The TEC again met and conducted a final technical evaluation, at
which time the SLA's proposal was determined to be fully acceptable
from a technical standpoint. However, the contracting officer later
made a determination that the SLA's proposal was technically
unacceptable as the result of its response to a section of the RFP
regarding the use of sighted employees.
Subsequently, a second competitive range was established by the Air
Force's contracting officer. Following the establishment of the second
competitive range, the SLA received from the Air Force a Determination
for Exclusion letter indicating the exclusion of the SLA's proposal.
The Air Force's stated reasons for the exclusion of the SLA's proposal
from the second competitive range were the SLA's response on the use of
sighted employees at the facility and the SLA's higher pricing
structure compared to the other offerors within the competitive range.

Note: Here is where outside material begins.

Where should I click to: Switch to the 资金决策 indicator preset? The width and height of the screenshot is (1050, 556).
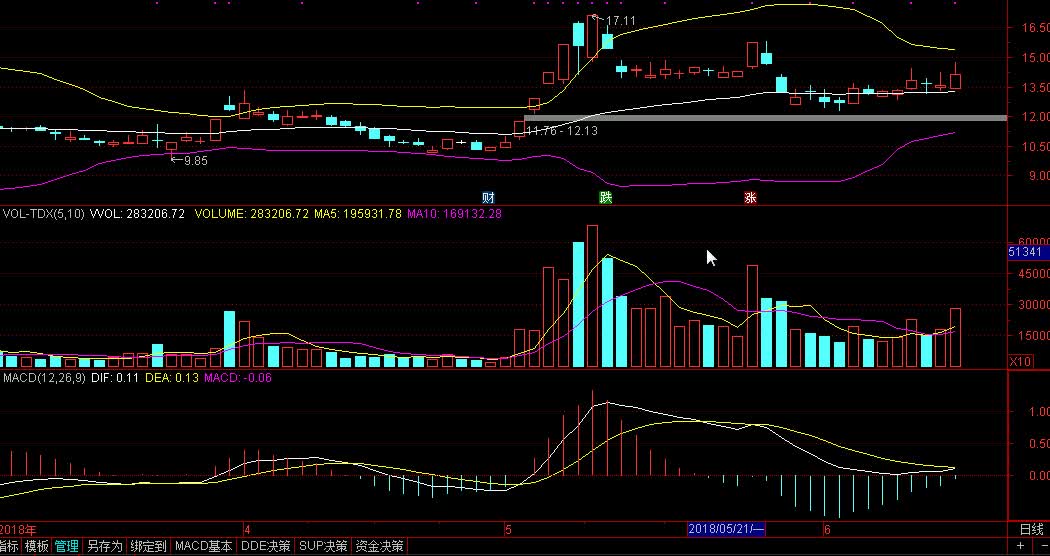(x=380, y=546)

Arbitration Panel Decision
The issues heard by the arbitration panel were--(1) Whether the Air
Force violated the Randolph-Sheppard Act, 20 U.S.C. 107 et seq.; Air
Force regulation 34-2, DOD Directive 1125.3; Section L-901 of RFP No.
F222600-92-R-0156; and Randolph-Sheppard regulations in 34 CFR 395.33
by its alleged failure to award the full food service contract to the
SLA and by its alleged failure to consult with the Secretary of
Education following the determination that the SLA was within the
competitive range; and (2) Whether the Air Force's alleged arbitrary,
capricious, and bad faith conduct violated the Administrative
Procedures Act, 5 U.S.C. 706, and Federal Acquisition Regulations, 48
CFR 1.602-2(b) and 48 CFR 15.608(a).
As to the first issue, the panel majority concluded that the
process by which the Air Force determined the competitive range in
March 1994 was fully in accord with all governing laws and regulations.

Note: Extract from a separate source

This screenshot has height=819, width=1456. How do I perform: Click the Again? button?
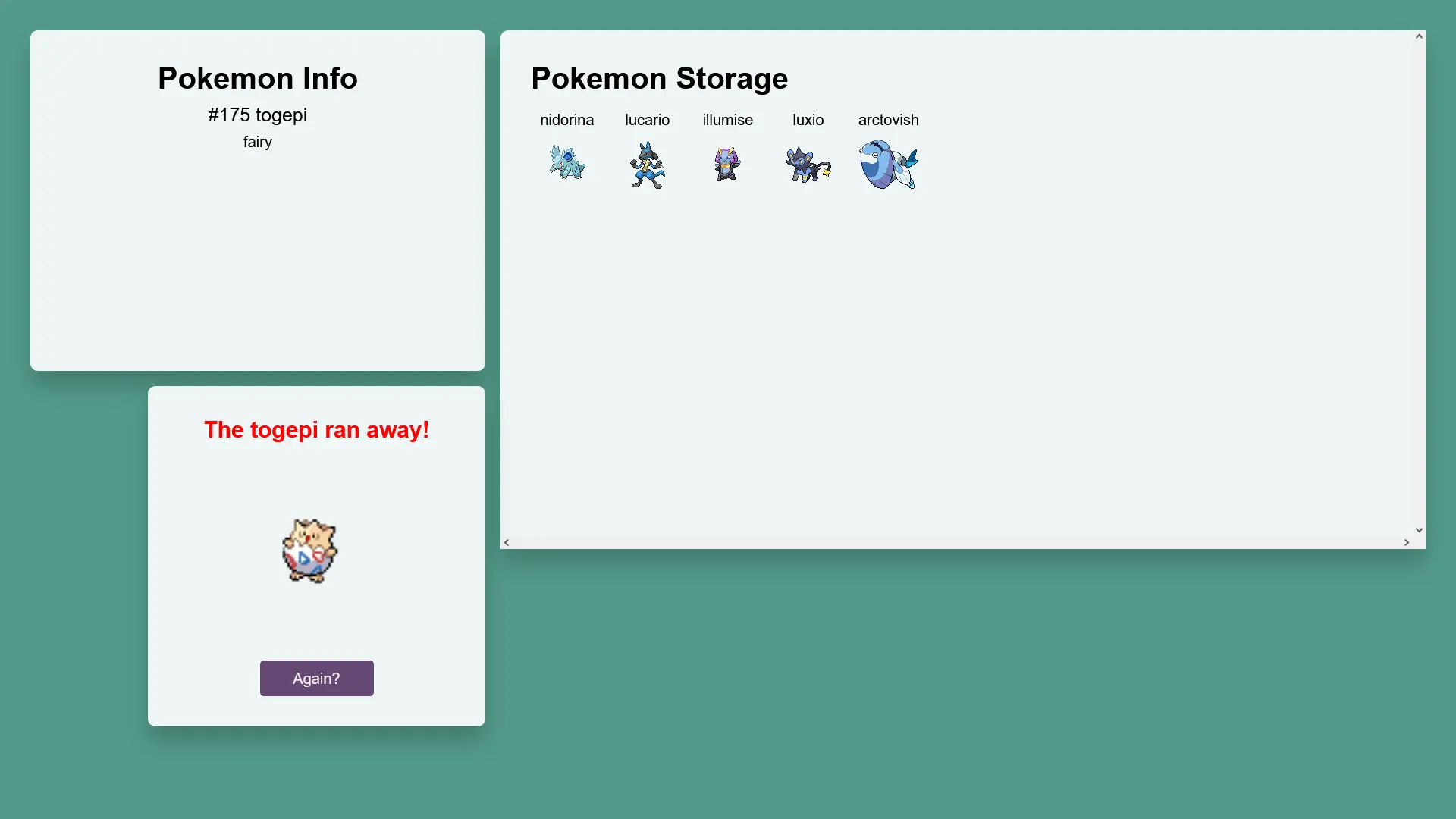317,678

Specifically, the majority members concluded that an earlier decision
by the contracting officer that 4 of the 19 offerors had submitted
noncomplying proposals, based upon a review for technical sufficiency,
did not establish a competitive range within the meaning of DOD
Directive 1125.3 or Randolph-Sheppard regulations in 34 CFR 395.33(b).

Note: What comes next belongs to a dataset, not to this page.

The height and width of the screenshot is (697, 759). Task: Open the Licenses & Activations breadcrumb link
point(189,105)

The panel majority ruled that the Air Force determined a competitive
range, as contemplated under the governing regulations, only after full
cost data was submitted by the 15 remaining offerors, including the
SLA, who were solicited on the basis of their technically sufficient
initial submissions. The panel majority concluded the SLA was properly
excluded from the final competitive range because its proposal was not
competitive in comparison to the numerous proposals offering lower
costs.
One panel member dissented regarding this part of the majority
opinion.
The panel members unanimously ruled that the Air Force violated the
Randolph-Sheppard Act and applicable regulations by excluding the SLA
from the competitive range, in part, because of its alleged failure to
give the assurance required concerning minimizing the employment of
sighted persons at the cafeteria facility. The panel ruled that
compliance issues raised by this requirement should be addressed
through pre-contract negotiations with the contractor and not by
exclusion from the bid process. The majority of the panel ruled,
however, that this action by the Air Force was a harmless error
inasmuch as the SLA's proposal had been properly excluded on other
grounds.
The views and opinions expressed by the panel do not necessarily
represent the views and opinions of the U.S. Department of Education.
Dated: July 23, 1997.
Judith E. Heumann,
Assistant Secretary for Special Education and Rehabilitative Services.